No son coincidencias… es el plan de Dios

 


En la vida se nos presentan circunstancias que en su momento nos son desconocidas, pero que con el tiempo nos damos cuenta que estaban perfectamente planeadas por Dios. Mostramos dos casos: El primero, un niño que año con año que iba de vacaciones, le encantaba que sus padres le llevaran a una determinada ciudad del occidente de su país, ya mayor conoció a una jovencita que casualmente era de esa zona, y hoy, 20 años más tarde están establecidos allí con sus hijos.
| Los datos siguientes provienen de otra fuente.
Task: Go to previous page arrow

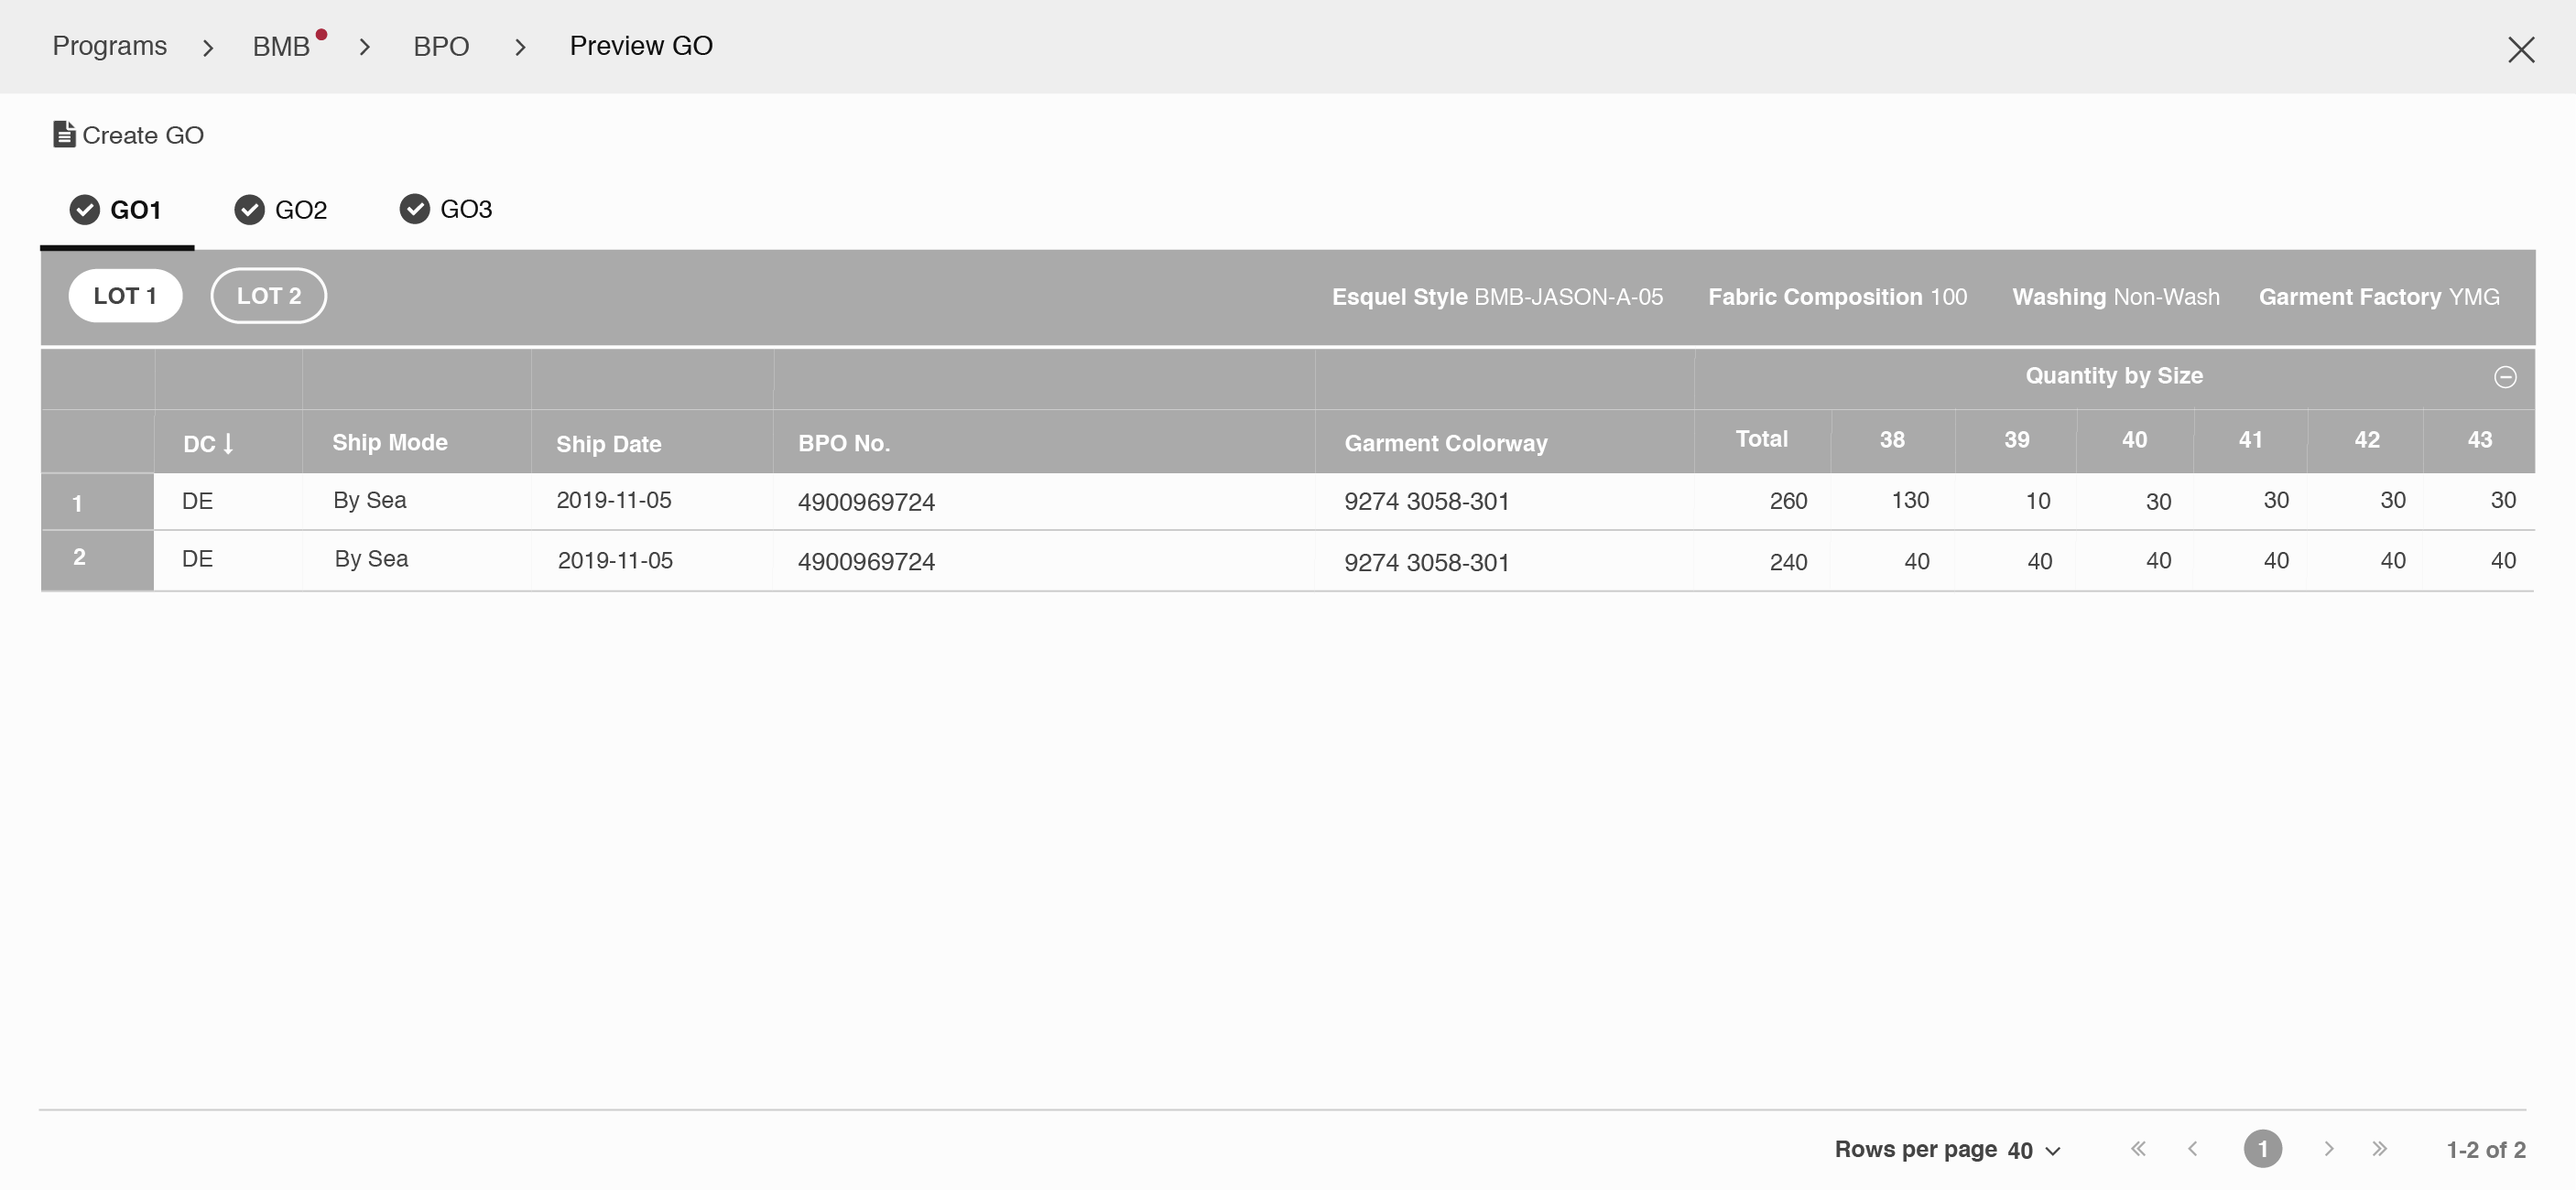Action: [x=2192, y=1149]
El segundo, un joven colegial que todas las mañanas antes de irse a sus estudios, escuchaba en una radio melodías de Tony Bennett, pero especialmente la que lleva por título “Dejè mi corazón en San Francisco”. Quien le diría a èste joven que 40 años después, iba a estar viviendo en su segundo matrimonio luego de una viudez… precisamente en San Francisco. “Cuànta razón tuvo el profeta en escuchar del Espìritu: `Porque yo sé los planes que tengo para vosotros" --declara el SEÑOR-- ``planes de bienestar y no de calamidad, para daros un futuro y una esperanza mejor” (Jeremìas 29:11), todo lo que nos acontece NO son coincidencias sino es el plan de Dios.

Señor: Danos un honesto celo por tu casa.